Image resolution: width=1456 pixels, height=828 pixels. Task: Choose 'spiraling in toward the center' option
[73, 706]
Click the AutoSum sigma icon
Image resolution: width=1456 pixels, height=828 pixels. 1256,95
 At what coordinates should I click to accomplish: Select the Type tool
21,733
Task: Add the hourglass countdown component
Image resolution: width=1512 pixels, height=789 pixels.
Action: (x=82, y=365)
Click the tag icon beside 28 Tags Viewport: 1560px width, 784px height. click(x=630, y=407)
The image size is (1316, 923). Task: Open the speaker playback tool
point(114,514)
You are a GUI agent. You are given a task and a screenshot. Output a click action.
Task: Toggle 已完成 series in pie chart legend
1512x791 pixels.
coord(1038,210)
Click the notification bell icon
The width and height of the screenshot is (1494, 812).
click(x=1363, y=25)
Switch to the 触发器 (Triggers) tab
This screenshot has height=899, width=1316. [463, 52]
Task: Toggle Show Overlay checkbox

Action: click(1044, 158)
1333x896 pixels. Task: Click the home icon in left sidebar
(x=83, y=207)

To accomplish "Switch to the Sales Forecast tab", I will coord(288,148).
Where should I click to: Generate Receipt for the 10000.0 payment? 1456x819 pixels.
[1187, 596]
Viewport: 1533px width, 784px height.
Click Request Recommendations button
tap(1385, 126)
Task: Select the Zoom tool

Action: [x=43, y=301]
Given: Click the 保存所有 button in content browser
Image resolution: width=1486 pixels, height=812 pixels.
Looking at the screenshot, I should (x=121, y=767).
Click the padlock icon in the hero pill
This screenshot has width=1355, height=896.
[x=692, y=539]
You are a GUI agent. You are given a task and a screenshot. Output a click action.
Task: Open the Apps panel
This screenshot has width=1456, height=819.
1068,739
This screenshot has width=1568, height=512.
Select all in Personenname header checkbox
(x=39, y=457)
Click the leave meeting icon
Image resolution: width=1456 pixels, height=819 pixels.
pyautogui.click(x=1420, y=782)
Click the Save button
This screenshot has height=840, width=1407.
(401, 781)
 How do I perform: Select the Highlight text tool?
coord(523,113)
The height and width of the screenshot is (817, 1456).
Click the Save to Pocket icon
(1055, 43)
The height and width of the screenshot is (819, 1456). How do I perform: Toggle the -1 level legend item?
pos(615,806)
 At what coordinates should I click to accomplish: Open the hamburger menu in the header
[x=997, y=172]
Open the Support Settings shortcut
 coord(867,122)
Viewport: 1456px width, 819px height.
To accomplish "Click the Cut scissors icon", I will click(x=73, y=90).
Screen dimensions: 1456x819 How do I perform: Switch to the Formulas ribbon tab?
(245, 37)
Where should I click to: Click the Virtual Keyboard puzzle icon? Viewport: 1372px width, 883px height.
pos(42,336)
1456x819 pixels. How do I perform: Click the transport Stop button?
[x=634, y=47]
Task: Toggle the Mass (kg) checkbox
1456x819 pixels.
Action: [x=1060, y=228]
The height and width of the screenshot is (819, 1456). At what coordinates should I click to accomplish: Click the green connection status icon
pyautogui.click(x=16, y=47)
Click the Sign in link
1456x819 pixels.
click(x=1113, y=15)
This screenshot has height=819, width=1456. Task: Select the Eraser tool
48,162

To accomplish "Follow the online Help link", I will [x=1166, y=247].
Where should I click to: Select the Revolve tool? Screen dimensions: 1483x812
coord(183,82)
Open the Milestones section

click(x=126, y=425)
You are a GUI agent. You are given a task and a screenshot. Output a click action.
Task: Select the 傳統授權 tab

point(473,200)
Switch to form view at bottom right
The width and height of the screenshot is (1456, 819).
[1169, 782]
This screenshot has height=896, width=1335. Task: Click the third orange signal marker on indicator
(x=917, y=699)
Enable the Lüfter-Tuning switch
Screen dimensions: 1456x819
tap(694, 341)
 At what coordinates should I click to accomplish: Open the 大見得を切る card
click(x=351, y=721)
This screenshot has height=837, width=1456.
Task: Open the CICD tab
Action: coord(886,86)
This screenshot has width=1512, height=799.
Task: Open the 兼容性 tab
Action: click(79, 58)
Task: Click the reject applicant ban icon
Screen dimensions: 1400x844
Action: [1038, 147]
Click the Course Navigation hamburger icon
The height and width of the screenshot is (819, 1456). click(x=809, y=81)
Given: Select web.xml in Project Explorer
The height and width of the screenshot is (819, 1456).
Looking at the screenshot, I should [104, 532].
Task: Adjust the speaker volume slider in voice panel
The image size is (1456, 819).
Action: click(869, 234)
════
• **To do**
Once you have read the records, repeat them all exactly.

• **Task answer**
Image resolution: width=1456 pixels, height=828 pixels. Task: Choose 'spiraling in toward the center' option
[73, 706]
Click the AutoSum sigma icon
Image resolution: width=1456 pixels, height=828 pixels. 1256,95
 At what coordinates should I click to accomplish: Select the Type tool
21,733
Task: Add the hourglass countdown component
Image resolution: width=1512 pixels, height=789 pixels.
Action: (x=82, y=365)
Click the tag icon beside 28 Tags Viewport: 1560px width, 784px height. click(x=630, y=407)
The image size is (1316, 923). Task: Open the speaker playback tool
point(114,514)
You are a GUI agent. You are given a task and a screenshot. Output a click action.
Task: Toggle 已完成 series in pie chart legend
1512x791 pixels.
coord(1038,210)
Click the notification bell icon
The width and height of the screenshot is (1494, 812).
click(x=1363, y=25)
Switch to the 触发器 (Triggers) tab
This screenshot has height=899, width=1316. [463, 52]
Task: Toggle Show Overlay checkbox

Action: click(1044, 158)
1333x896 pixels. Task: Click the home icon in left sidebar
(x=83, y=207)

To accomplish "Switch to the Sales Forecast tab", I will coord(288,148).
Where should I click to: Generate Receipt for the 10000.0 payment? 1456x819 pixels.
[1187, 596]
Viewport: 1533px width, 784px height.
Click Request Recommendations button
tap(1385, 126)
Task: Select the Zoom tool

Action: [x=43, y=301]
Given: Click the 保存所有 button in content browser
Image resolution: width=1486 pixels, height=812 pixels.
Looking at the screenshot, I should (x=121, y=767).
Click the padlock icon in the hero pill
This screenshot has width=1355, height=896.
[x=692, y=539]
You are a GUI agent. You are given a task and a screenshot. Output a click action.
Task: Open the Apps panel
This screenshot has width=1456, height=819.
1068,739
This screenshot has width=1568, height=512.
Select all in Personenname header checkbox
(x=39, y=457)
Click the leave meeting icon
Image resolution: width=1456 pixels, height=819 pixels.
pyautogui.click(x=1420, y=782)
Click the Save button
This screenshot has height=840, width=1407.
(401, 781)
 How do I perform: Select the Highlight text tool?
coord(523,113)
The height and width of the screenshot is (817, 1456).
Click the Save to Pocket icon
(1055, 43)
The height and width of the screenshot is (819, 1456). How do I perform: Toggle the -1 level legend item?
pos(615,806)
 At what coordinates should I click to accomplish: Open the hamburger menu in the header
[x=997, y=172]
Open the Support Settings shortcut
 coord(867,122)
Viewport: 1456px width, 819px height.
To accomplish "Click the Cut scissors icon", I will click(x=73, y=90).
Screen dimensions: 1456x819 How do I perform: Switch to the Formulas ribbon tab?
(245, 37)
Where should I click to: Click the Virtual Keyboard puzzle icon? Viewport: 1372px width, 883px height.
pos(42,336)
1456x819 pixels. How do I perform: Click the transport Stop button?
[x=634, y=47]
Task: Toggle the Mass (kg) checkbox
1456x819 pixels.
Action: [x=1060, y=228]
The height and width of the screenshot is (819, 1456). At what coordinates should I click to accomplish: Click the green connection status icon
pyautogui.click(x=16, y=47)
Click the Sign in link
1456x819 pixels.
click(x=1113, y=15)
This screenshot has height=819, width=1456. Task: Select the Eraser tool
48,162

To accomplish "Follow the online Help link", I will [x=1166, y=247].
Where should I click to: Select the Revolve tool? Screen dimensions: 1483x812
coord(183,82)
Open the Milestones section

click(x=126, y=425)
You are a GUI agent. You are given a task and a screenshot. Output a click action.
Task: Select the 傳統授權 tab

point(473,200)
Switch to form view at bottom right
The width and height of the screenshot is (1456, 819).
[1169, 782]
This screenshot has height=896, width=1335. Task: Click the third orange signal marker on indicator
(x=917, y=699)
Enable the Lüfter-Tuning switch
Screen dimensions: 1456x819
tap(694, 341)
 At what coordinates should I click to accomplish: Open the 大見得を切る card
click(x=351, y=721)
This screenshot has height=837, width=1456.
Task: Open the CICD tab
Action: coord(886,86)
This screenshot has width=1512, height=799.
Task: Open the 兼容性 tab
Action: click(79, 58)
Task: Click the reject applicant ban icon
Screen dimensions: 1400x844
Action: [1038, 147]
Click the Course Navigation hamburger icon
The height and width of the screenshot is (819, 1456). click(x=809, y=81)
Given: Select web.xml in Project Explorer
The height and width of the screenshot is (819, 1456).
Looking at the screenshot, I should [104, 532].
Task: Adjust the speaker volume slider in voice panel
The image size is (1456, 819).
Action: click(869, 234)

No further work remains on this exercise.